Non poteva mancare nella lista di film sul cinema d’azione orientale un’opera sul grande maestro del kung fu Ip Man (1893-1972). A differenza soprattutto della tetralogia omonima con protagonista Donnie Yen, The Grandmaster si mantiene più fedele alla biografia dell’eroe. L’opera in esame mostra vari eventi della vita di Ip Man, soffermandosi soprattutto sul rapporto con Gong Er (Zhang Ziyi), figlia del maestro del Nord. La narrazione avviene attraverso flashback ed ellissi, in un uso del tempo tipico di Wong Kar-wai.

Ip Man ha raggiunto la fama internazionale per aver diffuso la tecnica del wing chun, stile di kung fu, e per aver allenato Bruce Lee. A interpretare il grandmaster è Tony Leung, che riesce perfettamente a restituire il carisma e la saggezza attribuite a Ip Man. Ma bisogna ricordare anche Zhang Ziyi, perfetta nell’interpretare la profondità psicologica di Gong Er.
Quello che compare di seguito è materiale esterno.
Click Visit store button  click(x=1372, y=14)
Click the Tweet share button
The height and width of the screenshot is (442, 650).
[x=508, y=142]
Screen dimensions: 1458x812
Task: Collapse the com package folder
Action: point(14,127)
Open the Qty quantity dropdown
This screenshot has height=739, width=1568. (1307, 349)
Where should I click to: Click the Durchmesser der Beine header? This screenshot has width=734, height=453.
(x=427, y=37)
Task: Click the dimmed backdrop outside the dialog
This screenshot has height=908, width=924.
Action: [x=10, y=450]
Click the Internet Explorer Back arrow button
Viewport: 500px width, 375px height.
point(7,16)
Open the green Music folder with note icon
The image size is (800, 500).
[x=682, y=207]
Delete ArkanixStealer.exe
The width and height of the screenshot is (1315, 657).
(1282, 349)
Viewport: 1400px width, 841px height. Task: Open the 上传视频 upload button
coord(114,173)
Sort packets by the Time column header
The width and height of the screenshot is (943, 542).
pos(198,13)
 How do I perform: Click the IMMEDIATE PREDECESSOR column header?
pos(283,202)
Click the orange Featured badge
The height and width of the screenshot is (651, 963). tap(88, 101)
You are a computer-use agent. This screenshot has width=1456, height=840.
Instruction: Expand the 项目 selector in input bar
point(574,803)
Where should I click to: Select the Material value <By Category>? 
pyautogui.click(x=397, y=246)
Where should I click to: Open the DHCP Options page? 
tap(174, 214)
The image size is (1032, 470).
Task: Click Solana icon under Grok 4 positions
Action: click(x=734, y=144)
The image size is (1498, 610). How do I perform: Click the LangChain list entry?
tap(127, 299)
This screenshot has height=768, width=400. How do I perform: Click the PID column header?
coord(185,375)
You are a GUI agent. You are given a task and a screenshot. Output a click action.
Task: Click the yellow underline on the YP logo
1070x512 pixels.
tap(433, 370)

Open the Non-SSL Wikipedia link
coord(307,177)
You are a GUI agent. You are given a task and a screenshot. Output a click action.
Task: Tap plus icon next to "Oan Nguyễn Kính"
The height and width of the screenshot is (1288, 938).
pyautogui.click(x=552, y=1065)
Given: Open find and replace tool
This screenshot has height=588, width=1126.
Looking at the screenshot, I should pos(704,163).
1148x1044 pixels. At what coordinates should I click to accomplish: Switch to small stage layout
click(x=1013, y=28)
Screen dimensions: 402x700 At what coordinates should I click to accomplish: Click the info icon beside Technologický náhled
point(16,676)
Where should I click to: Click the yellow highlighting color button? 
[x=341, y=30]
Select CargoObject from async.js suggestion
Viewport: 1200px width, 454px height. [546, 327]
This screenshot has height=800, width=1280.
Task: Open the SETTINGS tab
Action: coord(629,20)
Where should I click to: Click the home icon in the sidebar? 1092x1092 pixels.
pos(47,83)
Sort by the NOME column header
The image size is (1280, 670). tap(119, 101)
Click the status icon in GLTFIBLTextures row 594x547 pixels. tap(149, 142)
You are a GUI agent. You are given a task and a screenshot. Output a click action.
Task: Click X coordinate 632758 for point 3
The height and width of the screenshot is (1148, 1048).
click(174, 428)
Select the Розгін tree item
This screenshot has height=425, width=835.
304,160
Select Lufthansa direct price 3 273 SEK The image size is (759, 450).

The Grandmaster fu annunciato nel 2008, ma il progetto ebbe una produzione molto travagliata. Si tratta di un’incursione nel cinema d’azione di uno dei registi contemporanei più importanti (non solo in Asia), solitamente concentrato sul dramma a forte connotazione romantica. A riprese iniziate, la lavorazione subì un rallentamento per una ferita al braccio riportata da Leung. Inoltre, gran parte del pubblico americano non vide la versione internazionale di 123 minuti, bensì una da 108 montata da Weinstein. L’opera conquistò due candidature all’Oscar (montaggio e fotografia).

Per quanto riguarda lo stile, Wong Kar-wai utilizza il ralenti per soffermarsi sulla tecnica dei combattimenti. Tra questi, occorre segnalare il confronto tra Ip Man e Gong Er e quello tra quest’ultima e il perfido allievo Ma San (Zhang Jin). Nel primo, molto dinamico, i due combattenti sembrano più ballare e scambiarsi sguardi d’amore (che sboccerà subito dopo). Il secondo, invece, avviene sullo sfondo di un treno in corsa, che ne alimenta il dinamismo.